Pour la première fois en 30 ans de réunions annuelles, le monde a finalement désigné le coupable du réchauffement climatique qui met en péril la planète et ses habitants : les énergies fossiles. Les participants ont convenu de « sortir des combustibles fossiles dans les systèmes énergétiques d’une manière juste, ordonnée et équitable, en accélérant l’action au cours de cette décennie cruciale. »
Le signal est clair : l’ère des énergies fossiles tire à sa fin. La transition de ces sources d’énergies polluantes et dangereuses – le pétrole, le gaz et le charbon – vers les énergies renouvelables est en cours.
Le président américain Joe Biden a récemment suspendu les autorisations d’exportation de gaz naturel liquéfié. L’Agence internationale de l’énergie nous apprend que pour chaque dollar américain dépensé aujourd’hui dans les fossiles, 1,80 $ est désormais consacré aux technologies et aux infrastructures liées aux énergies propres. Il y a cinq ans, cette proportion était d’un pour un.
Nous avons maintenant besoin d’actions de nos gouvernements pour garantir que la transition énergétique soit suffisamment rapide, juste et internationale. Sinon, nous ne parviendrons tout simplement pas à limiter les conséquences les plus graves des changements climatiques.

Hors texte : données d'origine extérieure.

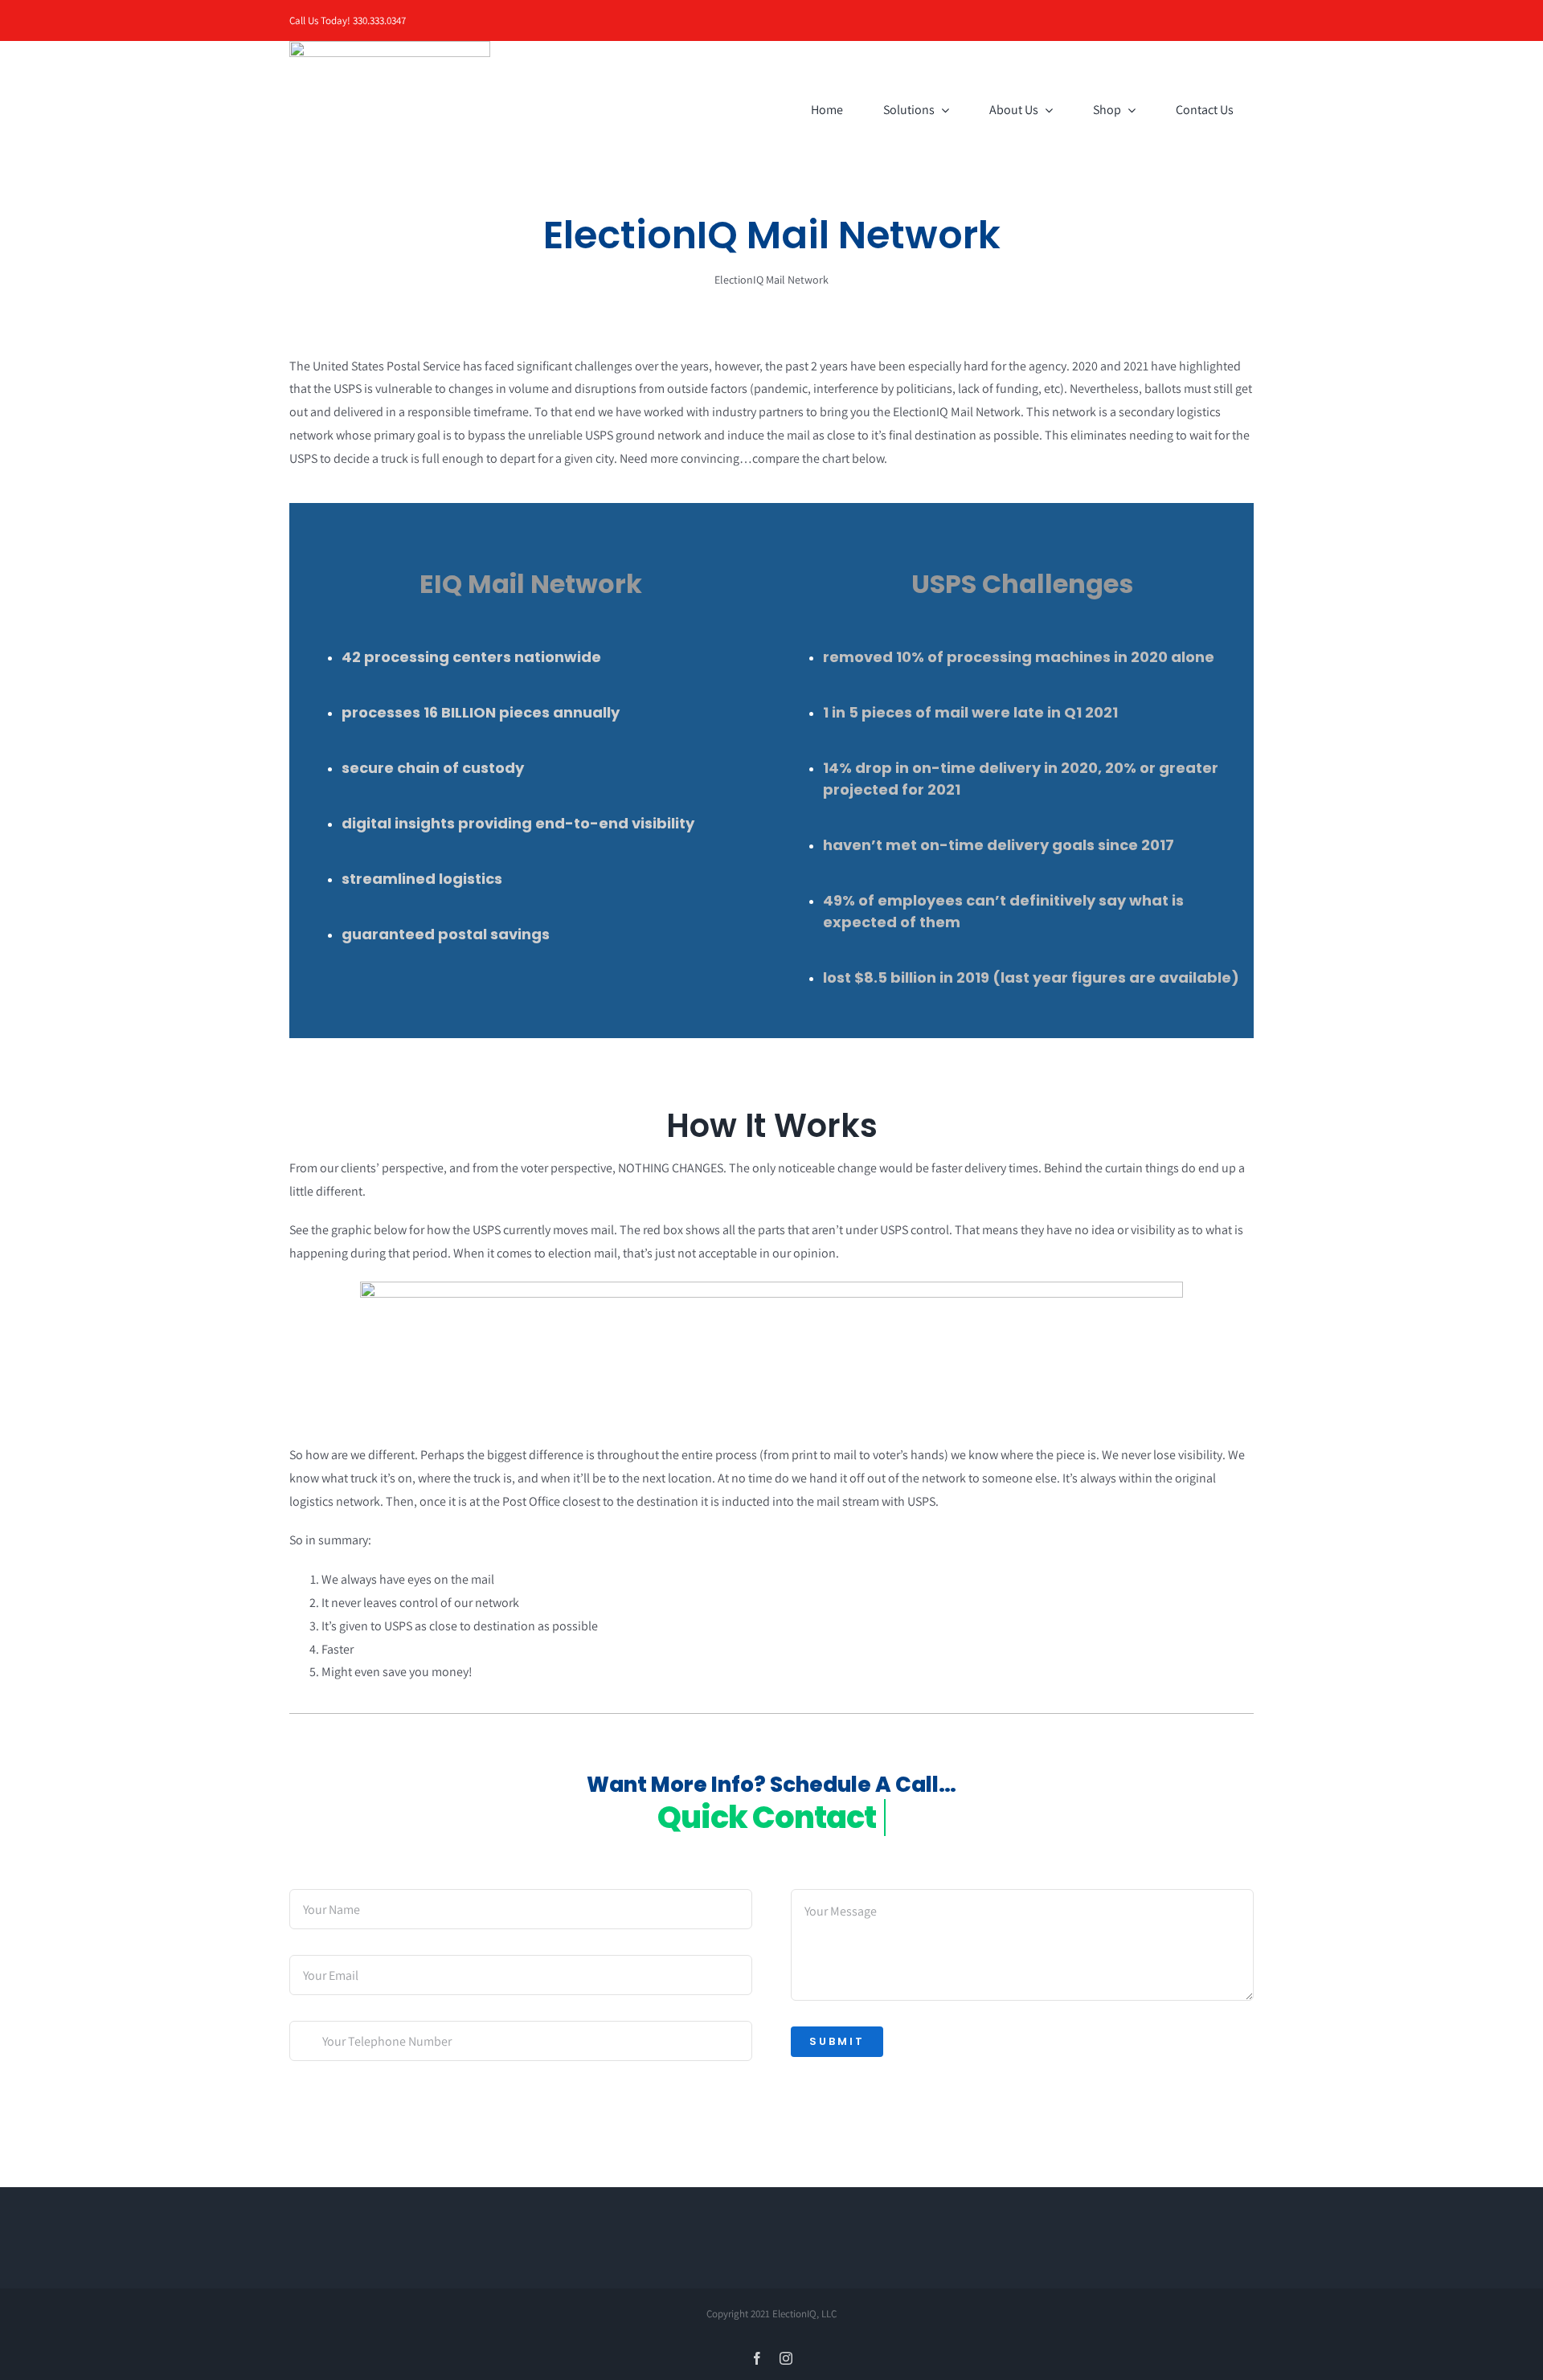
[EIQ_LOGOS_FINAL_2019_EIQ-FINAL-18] (389, 47)
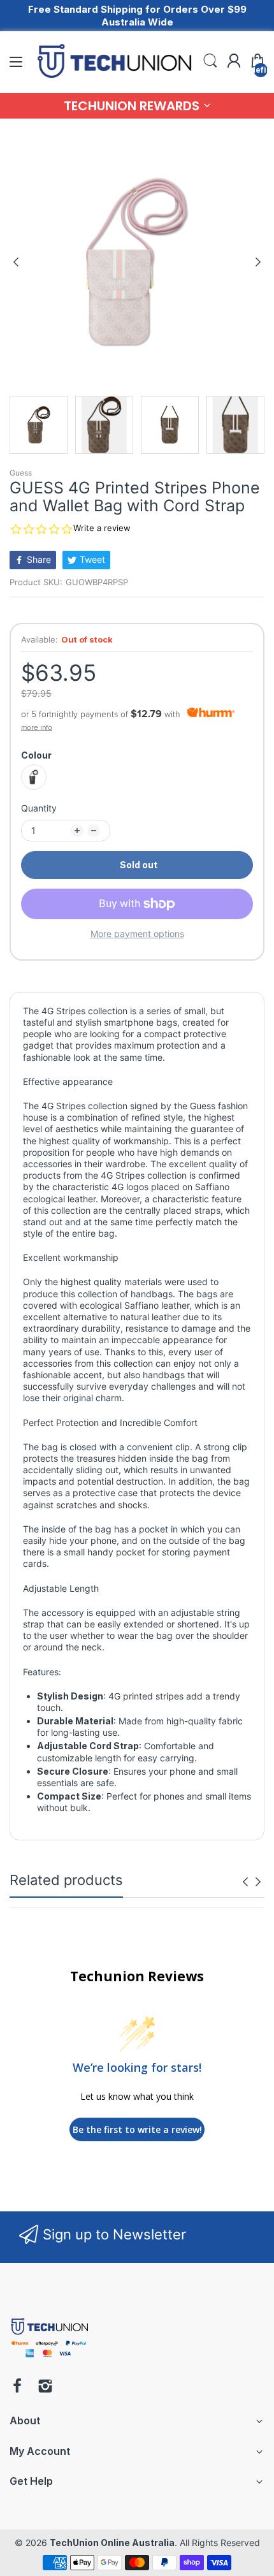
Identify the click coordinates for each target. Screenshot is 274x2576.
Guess (21, 472)
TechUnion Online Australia (112, 2542)
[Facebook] (17, 2387)
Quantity (39, 808)
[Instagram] (45, 2387)
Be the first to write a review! (137, 2129)
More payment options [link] (137, 933)
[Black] (34, 777)
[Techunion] (49, 2359)
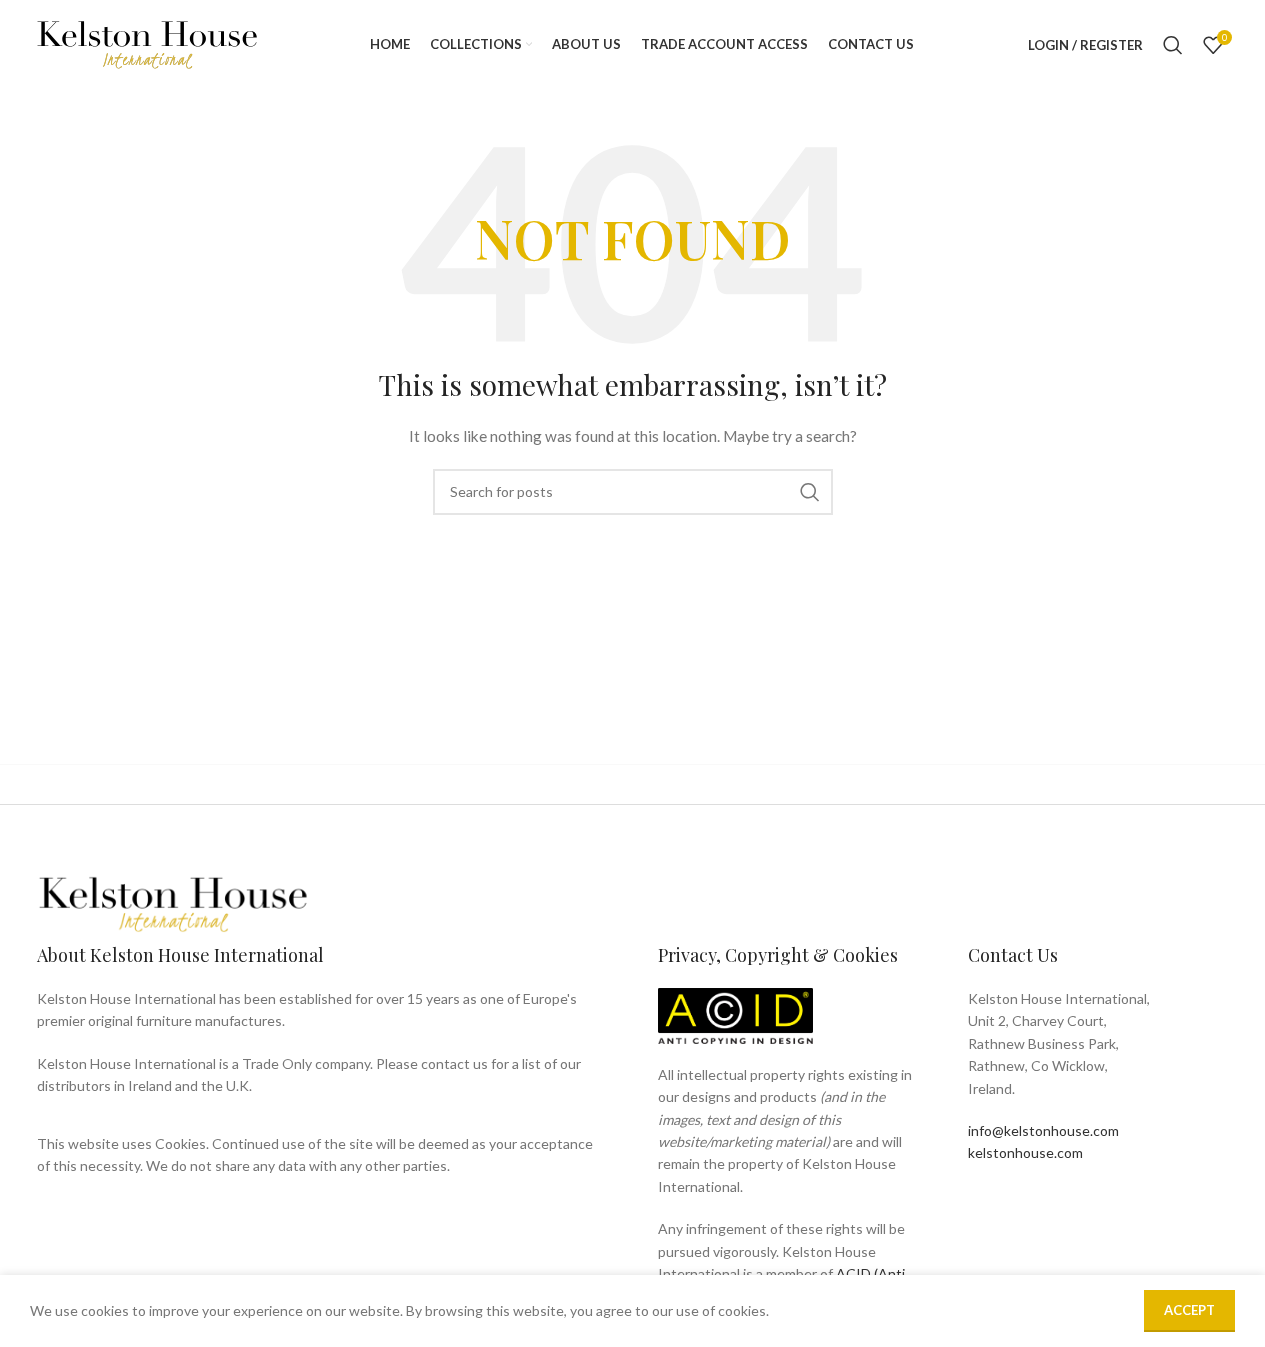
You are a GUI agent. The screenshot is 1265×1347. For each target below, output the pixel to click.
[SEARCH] (810, 492)
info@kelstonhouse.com (1043, 1130)
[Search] (1173, 45)
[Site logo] (147, 43)
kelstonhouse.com (1025, 1152)
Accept (1189, 1310)
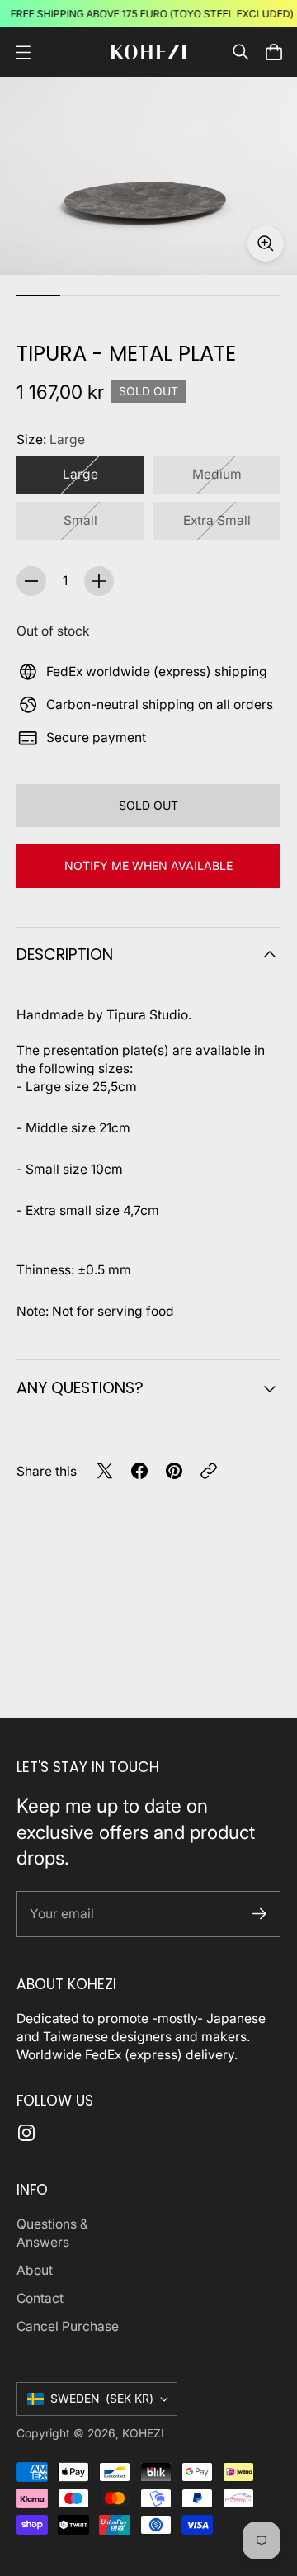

Le Canada doit agir rapidement et en premier
L’accord de Paris de 2015 reconnaît que l’abandon des combustibles fossiles ne se fera pas de la même manière dans tous les pays.
En tant que pays riche et grand pollueur, le Canada devrait être parmi les premiers à agir. Nous sommes le quatrième producteur mondial de pétrole brut – avec une responsabilité historique substantielle pour les émissions mondiales – et l’un des cinq principaux pays responsables de 51 % de l’expansion mondiale prévue de l’exploitation du pétrole et du gaz jusqu’en 2050.
Le Canada a réalisé des progrès importants dans la poursuite de ses objectifs de réduction des émissions, même s’il lui reste encore beaucoup à faire pour assumer sa juste part de l’effort mondial en faveur du climat.
Un rapport d’étape exigé par la loi et publié à la fin de l’année dernière montre que le gouvernement est sur la voie de dépasser son objectif intermédiaire de 2026, qui consiste à réduire les émissions de gaz à effet de serre de 20 % sous les niveaux de 2005.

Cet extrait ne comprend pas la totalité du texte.